Barbara Winslow, Rebel

Part 11

Chapter 114,197 wordsPublic domain

But ere the chief justice pronounced sentence, a protest came from an unexpected quarter on Barbara's behalf. Sir William Montague, leaning forward in his seat, addressed the judge in low earnest tones which could not fail to arrest his attention.

"My lord, I anticipate what sentence you purpose to pronounce upon the prisoner, even such an one as was passed upon the late Lady Lisle. But bethink you, my lord, the cases are very different. For Lady Alice Lisle was the widow of a noted rebel, she was advanced in years; both her age and her experience should have warned her of the full significance of the offence she committed. Moreover, my lord, there are those who consider that even in her case, the sentence erred in severity. But this is but a girl, too young indeed to realise the criminality of her actions. She hath pleaded guilty it is true, but thereby has thrown herself upon the mercy of the court. That she hath incurred the penalty of the law by sheltering rebels, 'twere idle to deny, but she did so from motives of humanity, and in no way from a desire to further the cause of rebellion. For the rest, my lord, you cannot condemn the prisoner because she hath, as indeed what woman hath not, an over-free tongue, and hath on this occasion, it must be confessed, used it most ill-advisedly. Further, I would remind your lordship," he added in a meaning tone, "that there be occasions when to show mercy is not only a divine action, but also an expedient one."

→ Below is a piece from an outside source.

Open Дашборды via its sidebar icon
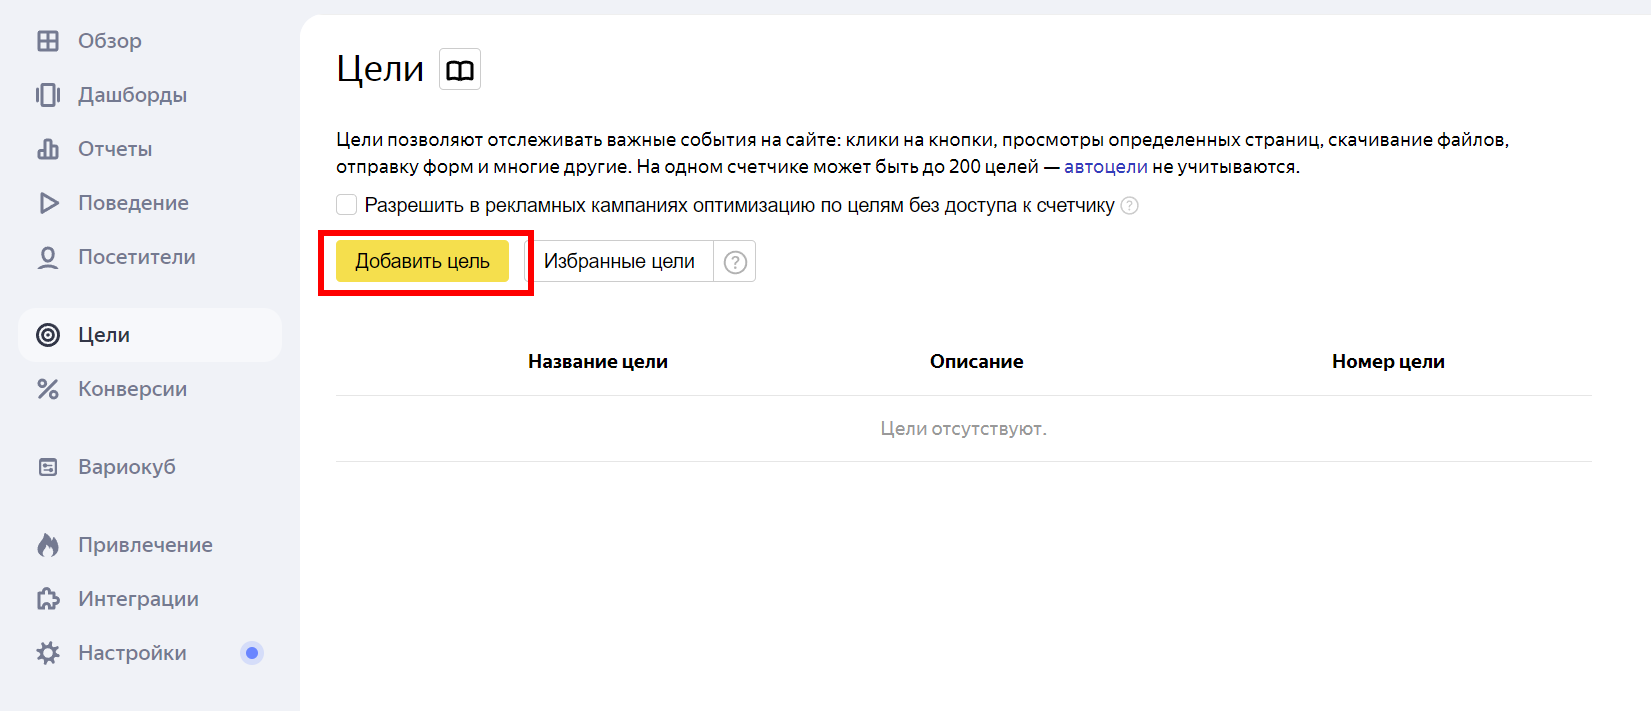The width and height of the screenshot is (1651, 711). 48,95
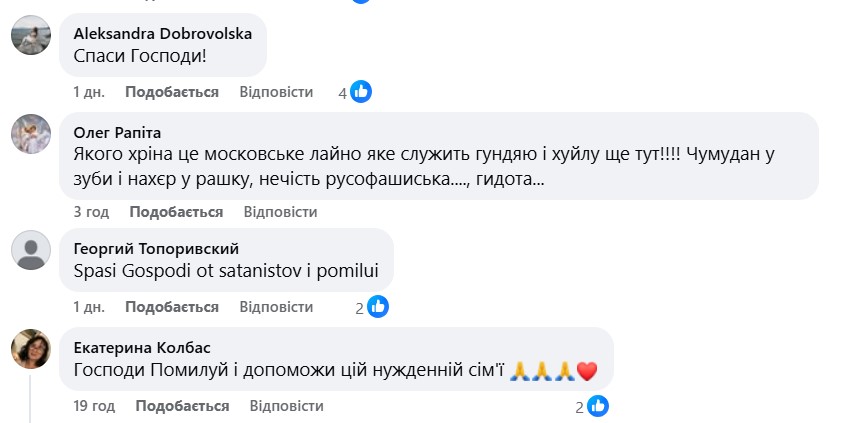The image size is (843, 423).
Task: Open Екатерина Колбас's profile photo
Action: pos(30,348)
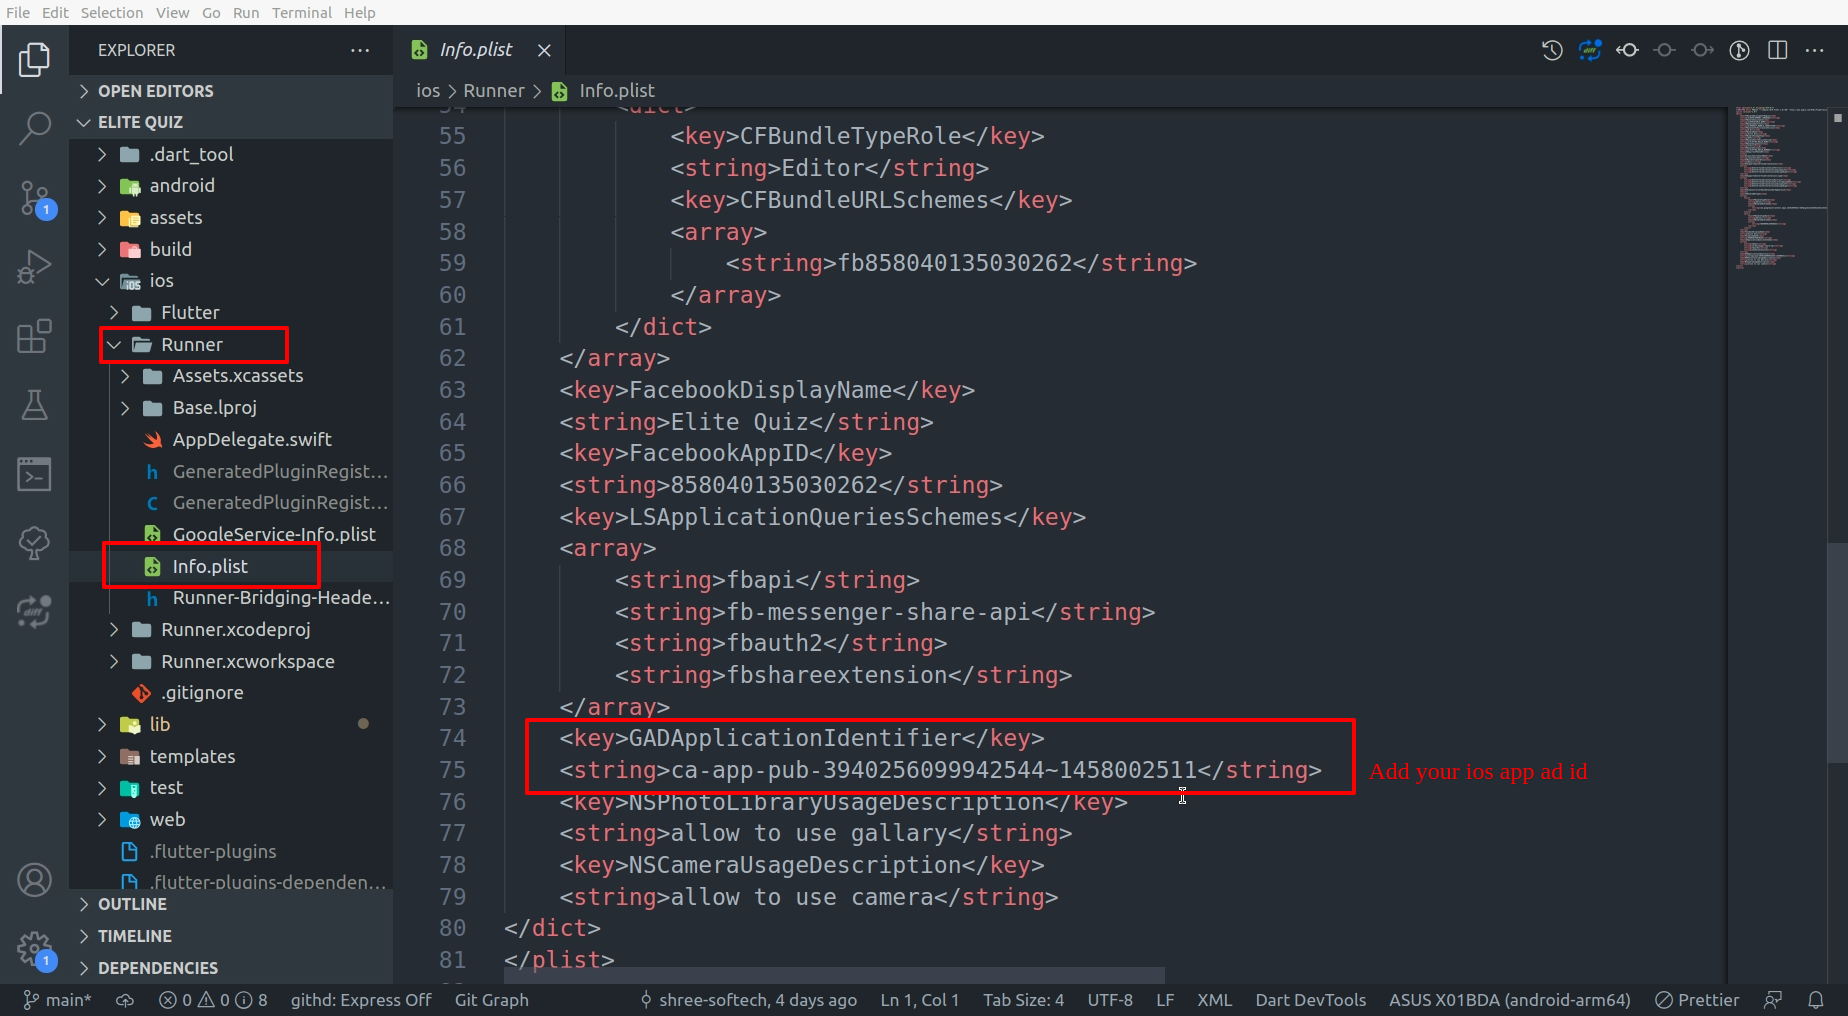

Lord Jeffreys sat for some moments in silence, gazing sullenly at the prisoner. The words of the chief baron had not been without their effect. He knew well what universal indignation his condemnation of Lady Lisle had aroused, and he judged that in face of the interest the affair had excited in high quarters, to pass another such severe sentence upon a woman were not politic. For however much the orders of the King might demand seventy, Jeffreys knew well that his master was not one to screen his servants from the general opprobrium attendant upon the committal of an unpopular act, even were that act the outcome of his express commands.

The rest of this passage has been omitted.